Top of INPUT MATERIAL

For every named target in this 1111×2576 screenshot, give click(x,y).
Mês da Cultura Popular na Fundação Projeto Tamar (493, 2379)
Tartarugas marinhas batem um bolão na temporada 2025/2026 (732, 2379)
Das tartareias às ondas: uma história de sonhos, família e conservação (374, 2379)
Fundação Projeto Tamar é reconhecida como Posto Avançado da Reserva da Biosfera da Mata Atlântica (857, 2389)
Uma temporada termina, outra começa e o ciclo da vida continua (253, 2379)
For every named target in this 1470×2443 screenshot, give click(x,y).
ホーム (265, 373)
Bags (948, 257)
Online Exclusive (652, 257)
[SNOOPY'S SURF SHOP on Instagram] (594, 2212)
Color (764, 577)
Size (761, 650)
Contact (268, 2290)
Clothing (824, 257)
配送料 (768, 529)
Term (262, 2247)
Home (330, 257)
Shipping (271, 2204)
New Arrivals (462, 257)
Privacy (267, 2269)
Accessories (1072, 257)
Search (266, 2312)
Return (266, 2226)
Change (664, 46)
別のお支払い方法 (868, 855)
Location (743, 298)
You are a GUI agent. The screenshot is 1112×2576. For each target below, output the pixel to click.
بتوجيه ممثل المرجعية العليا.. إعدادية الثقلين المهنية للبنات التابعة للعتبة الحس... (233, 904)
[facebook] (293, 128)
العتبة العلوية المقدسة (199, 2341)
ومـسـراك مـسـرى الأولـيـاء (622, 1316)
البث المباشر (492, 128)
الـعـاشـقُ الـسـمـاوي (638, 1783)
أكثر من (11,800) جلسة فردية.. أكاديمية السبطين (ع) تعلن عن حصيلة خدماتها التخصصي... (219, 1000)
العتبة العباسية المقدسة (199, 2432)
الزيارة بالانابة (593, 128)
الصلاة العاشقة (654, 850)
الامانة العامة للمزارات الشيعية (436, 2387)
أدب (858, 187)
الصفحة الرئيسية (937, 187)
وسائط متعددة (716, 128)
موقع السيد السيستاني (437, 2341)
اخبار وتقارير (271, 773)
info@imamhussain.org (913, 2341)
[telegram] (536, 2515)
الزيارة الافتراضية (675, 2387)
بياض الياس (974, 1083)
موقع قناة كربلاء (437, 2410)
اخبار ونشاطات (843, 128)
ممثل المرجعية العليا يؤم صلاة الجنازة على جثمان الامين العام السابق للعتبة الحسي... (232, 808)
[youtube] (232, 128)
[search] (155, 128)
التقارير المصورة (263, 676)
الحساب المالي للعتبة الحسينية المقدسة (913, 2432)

Bottom of INPUT MATERIAL

• WORK REQUIRED
The reply should hold only the lines from the beginning of the listing above through the line with "الـعـاشـقُ الـسـمـاوي (638, 1783)", each one written exactly as it appears.

• TASK ANSWER
For every named target in this 1111×2576 screenshot, give click(x,y).
Mês da Cultura Popular na Fundação Projeto Tamar (493, 2379)
Tartarugas marinhas batem um bolão na temporada 2025/2026 (732, 2379)
Das tartareias às ondas: uma história de sonhos, família e conservação (374, 2379)
Fundação Projeto Tamar é reconhecida como Posto Avançado da Reserva da Biosfera da Mata Atlântica (857, 2389)
Uma temporada termina, outra começa e o ciclo da vida continua (253, 2379)
For every named target in this 1470×2443 screenshot, give click(x,y).
ホーム (265, 373)
Bags (948, 257)
Online Exclusive (652, 257)
[SNOOPY'S SURF SHOP on Instagram] (594, 2212)
Color (764, 577)
Size (761, 650)
Contact (268, 2290)
Clothing (824, 257)
配送料 (768, 529)
Term (262, 2247)
Home (330, 257)
Shipping (271, 2204)
New Arrivals (462, 257)
Privacy (267, 2269)
Accessories (1072, 257)
Search (266, 2312)
Return (266, 2226)
Change (664, 46)
別のお支払い方法 (868, 855)
Location (743, 298)
You are a GUI agent. The screenshot is 1112×2576. For each target below, output the pixel to click.
بتوجيه ممثل المرجعية العليا.. إعدادية الثقلين المهنية للبنات التابعة للعتبة الحس... (233, 904)
[facebook] (293, 128)
العتبة العلوية المقدسة (199, 2341)
ومـسـراك مـسـرى الأولـيـاء (622, 1316)
البث المباشر (492, 128)
الـعـاشـقُ الـسـمـاوي (638, 1783)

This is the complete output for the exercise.